Paris : Félix Alcan, 1885. 254 p.
Un penseur ingénieux a dit que le but de l’éducation était de donner à l’homme le « préjugé du bien ». Cette parole fait ressortir quel est le fondement de la morale ordinaire. Pour le philosophe, au contraire, il ne doit pas y avoir dans la conduite un seul élément dont la pensée ne cherche à se rendre compte, une obligation qui ne s’explique pas, un devoir qui ne donne pas ses raisons.

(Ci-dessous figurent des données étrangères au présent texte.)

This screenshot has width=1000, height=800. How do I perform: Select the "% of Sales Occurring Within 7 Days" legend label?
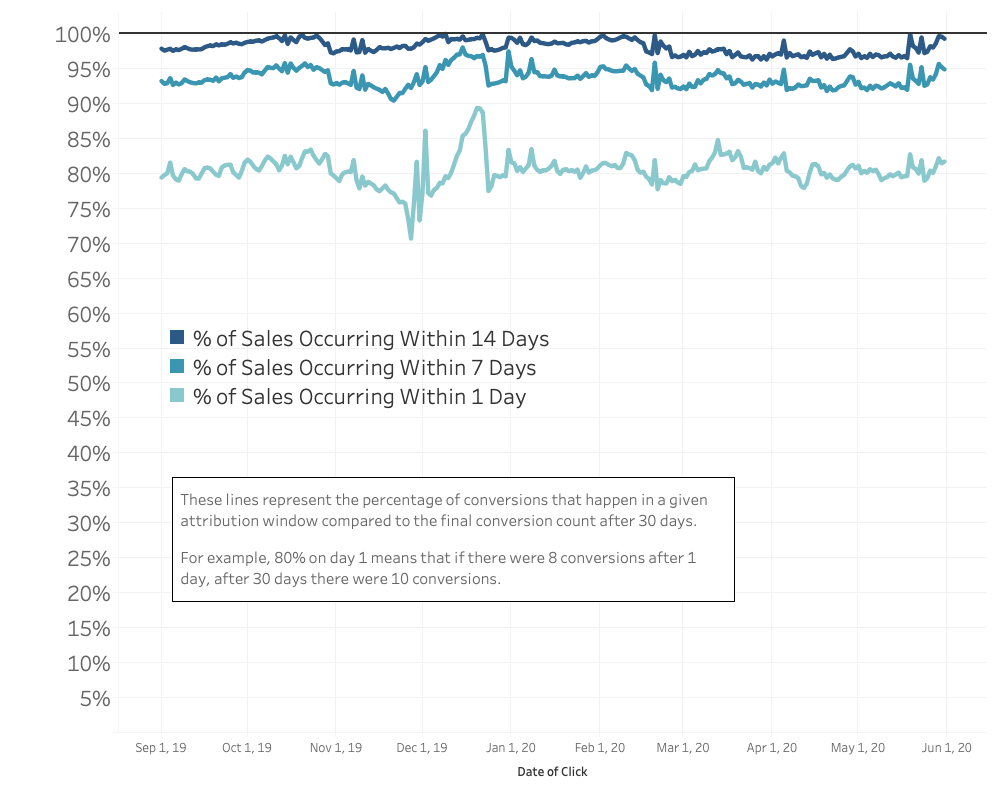(x=364, y=367)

Nous nous proposons donc de rechercher ce que serait et jusqu’où pourrait aller une morale où aucun “préjugé” n’aurait aucune part, où tout serait raisonné et apprécié à sa vraie valeur, soit en fait de certitudes, soit en fait d’opinions et d’hypothèses simplement probables. Si la plupart des philosophes, même ceux des écoles utilitaire, évolutionniste et positiviste, n’ont pas pleinement réussi dans leur tâche, c’est qu’ils ont voulu donner leur morale rationnelle comme à peu près adéquate à la morale ordinaire, comme ayant même étendue, comme étant presque aussi “impérative” dans ses préceptes. Cela n’est pas possible. Lorsque la science a renversé les dogmes des diverses religions, elle n’a pas prétendu les remplacer ni fournir immédiatement un objet précis, un aliment défini au besoin religieux ; sa situation à l’égard de la morale est la même qu’en face de la religion. Rien n’indique qu’une morale purement scientifique, c’est-à-dire uniquement fondée sur ce qu’on sait, doive coïncider avec la morale ordinaire, composée en grande partie de choses qu’on sent ou qu’on préjugé. Pour faire coïncider ces deux morales, les Bentham et leurs successeurs ont trop souvent violenté les faits ; ils ont eu tort. On peut, d’ailleurs, très bien concevoir que la sphère de la démonstration intellectuelle n’égale pas en étendue la sphère de l’action morale, et qu’il y ait des cas où une règle rationnelle certaine puisse venir à manquer. Jusqu’ici, dans les cas de ce genre, la coutume, l’instinct, le sentiment ont conduit l’homme ; on peut les suivre encore à l’avenir, pourvu qu’on sache bien ce qu’on fait, et qu’on ne croie pas, en les suivant, obéir, non à quelque obligation mystique.